(What you should do) In the listing below, find the line that contains "Food (164, 2345)" and the line that contains "ASDA Diwali (173, 2351)". Quote both and every line between them, exactly, and nothing more.

(Dataset content)

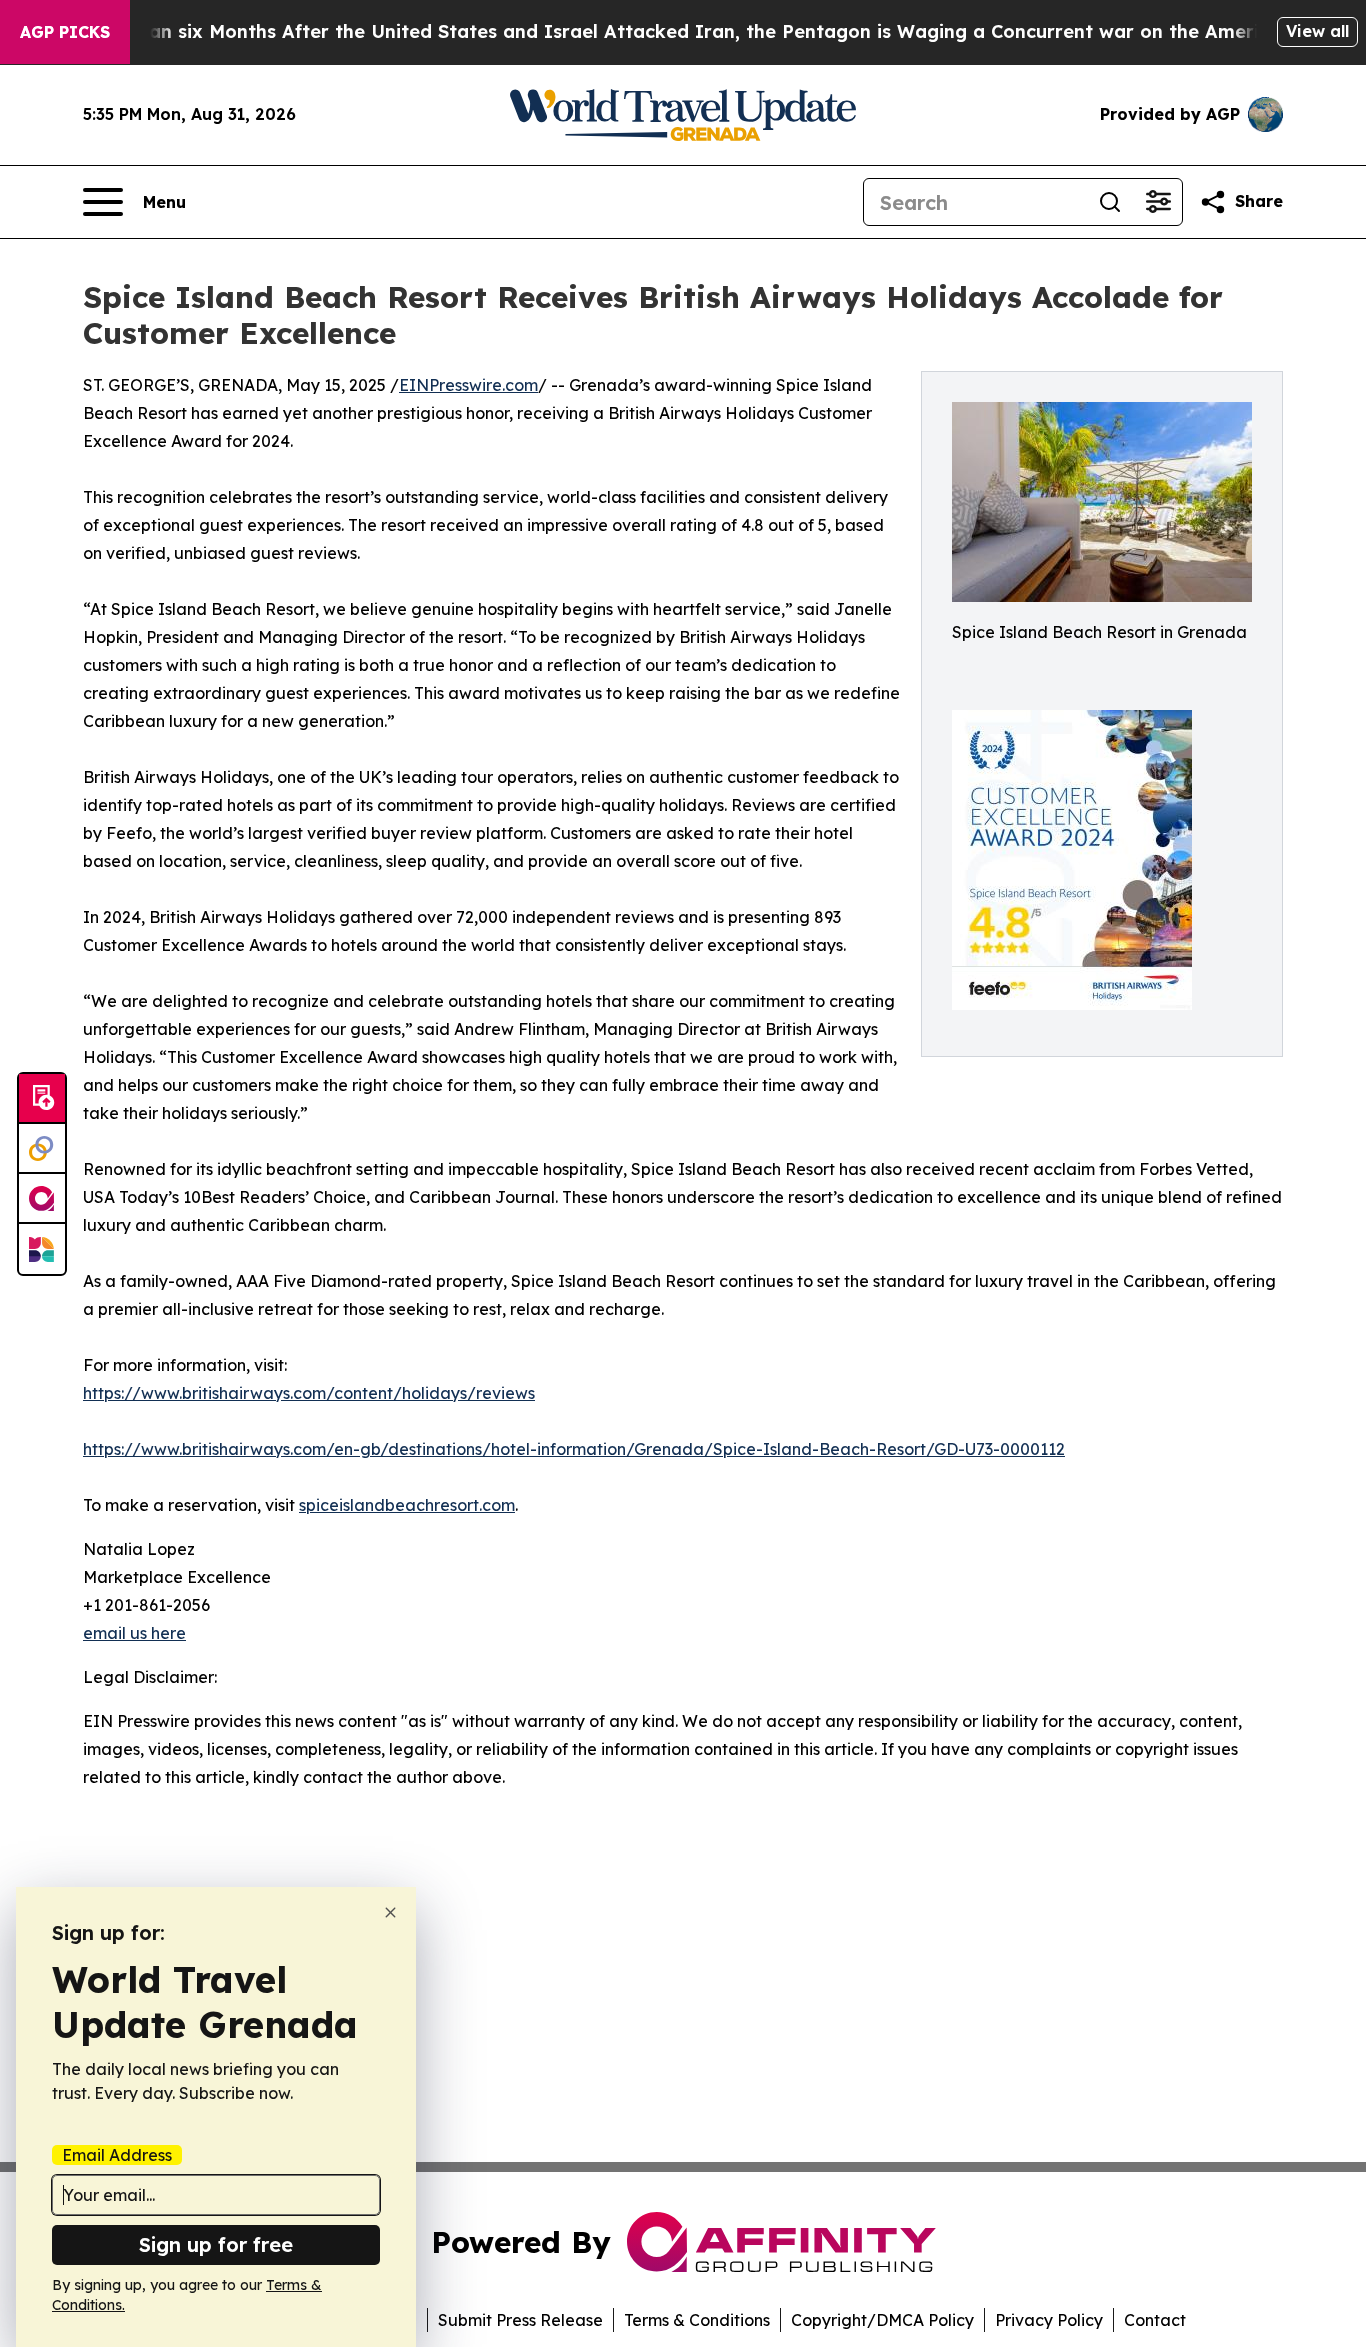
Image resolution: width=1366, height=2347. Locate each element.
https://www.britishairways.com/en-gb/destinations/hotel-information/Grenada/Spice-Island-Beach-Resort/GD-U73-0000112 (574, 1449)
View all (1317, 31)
==
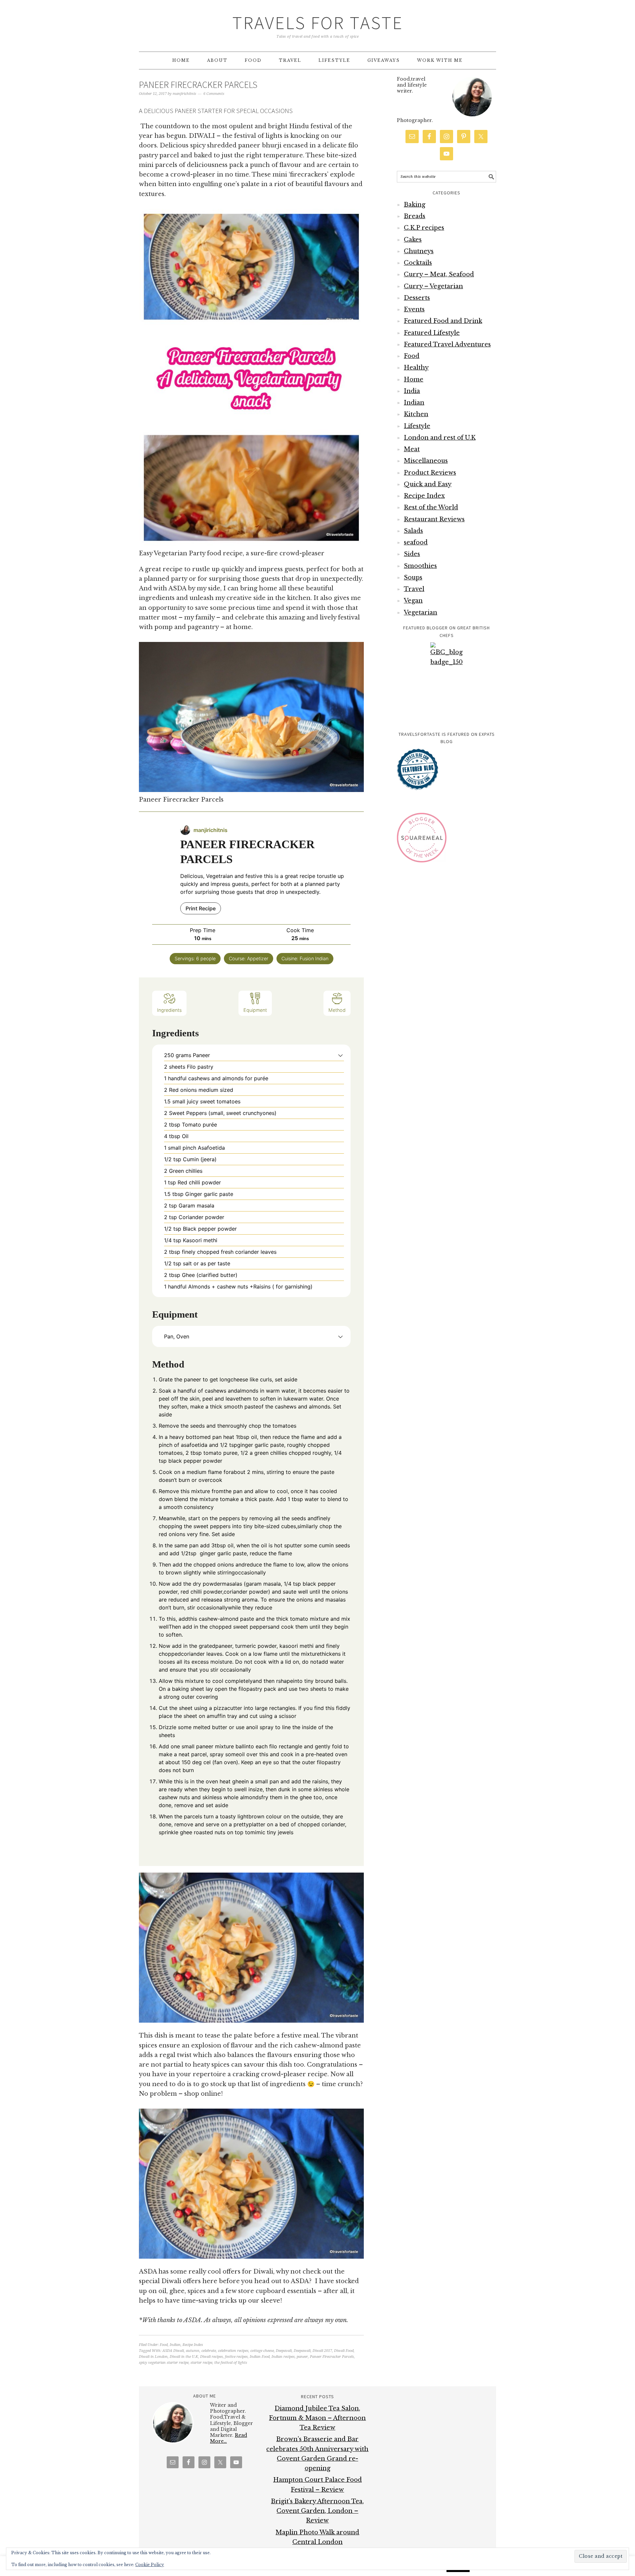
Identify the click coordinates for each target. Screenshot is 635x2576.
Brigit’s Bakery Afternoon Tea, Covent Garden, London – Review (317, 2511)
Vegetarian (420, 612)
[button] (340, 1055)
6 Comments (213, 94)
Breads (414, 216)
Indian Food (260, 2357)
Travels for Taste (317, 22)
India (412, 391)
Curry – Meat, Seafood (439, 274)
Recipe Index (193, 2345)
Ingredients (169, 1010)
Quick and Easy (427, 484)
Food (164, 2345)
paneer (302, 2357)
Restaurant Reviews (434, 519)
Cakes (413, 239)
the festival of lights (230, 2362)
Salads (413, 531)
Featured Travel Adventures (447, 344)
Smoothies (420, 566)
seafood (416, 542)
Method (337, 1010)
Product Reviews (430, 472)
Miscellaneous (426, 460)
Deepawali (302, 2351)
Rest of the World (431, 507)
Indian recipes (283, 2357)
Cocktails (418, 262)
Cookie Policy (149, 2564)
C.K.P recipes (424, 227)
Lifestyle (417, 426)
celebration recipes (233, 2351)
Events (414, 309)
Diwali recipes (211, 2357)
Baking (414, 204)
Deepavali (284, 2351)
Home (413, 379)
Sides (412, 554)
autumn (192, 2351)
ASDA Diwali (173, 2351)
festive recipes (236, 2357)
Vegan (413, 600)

(Answer)
Food (164, 2345)
paneer (302, 2357)
Restaurant Reviews (434, 519)
Cakes (413, 239)
the festival of lights (230, 2362)
Salads (413, 531)
Featured Travel Adventures (447, 344)
Smoothies (420, 566)
seafood (416, 542)
Method (337, 1010)
Product Reviews (430, 472)
Miscellaneous (426, 460)
Deepawali (302, 2351)
Rest of the World (431, 507)
Indian recipes (283, 2357)
Cocktails (418, 262)
Cookie Policy (149, 2564)
C.K.P recipes (424, 227)
Lifestyle (417, 426)
celebration recipes (233, 2351)
Events (414, 309)
Diwali recipes (211, 2357)
Baking (414, 204)
Deepavali (284, 2351)
Home (413, 379)
Sides (412, 554)
autumn (192, 2351)
ASDA Diwali (173, 2351)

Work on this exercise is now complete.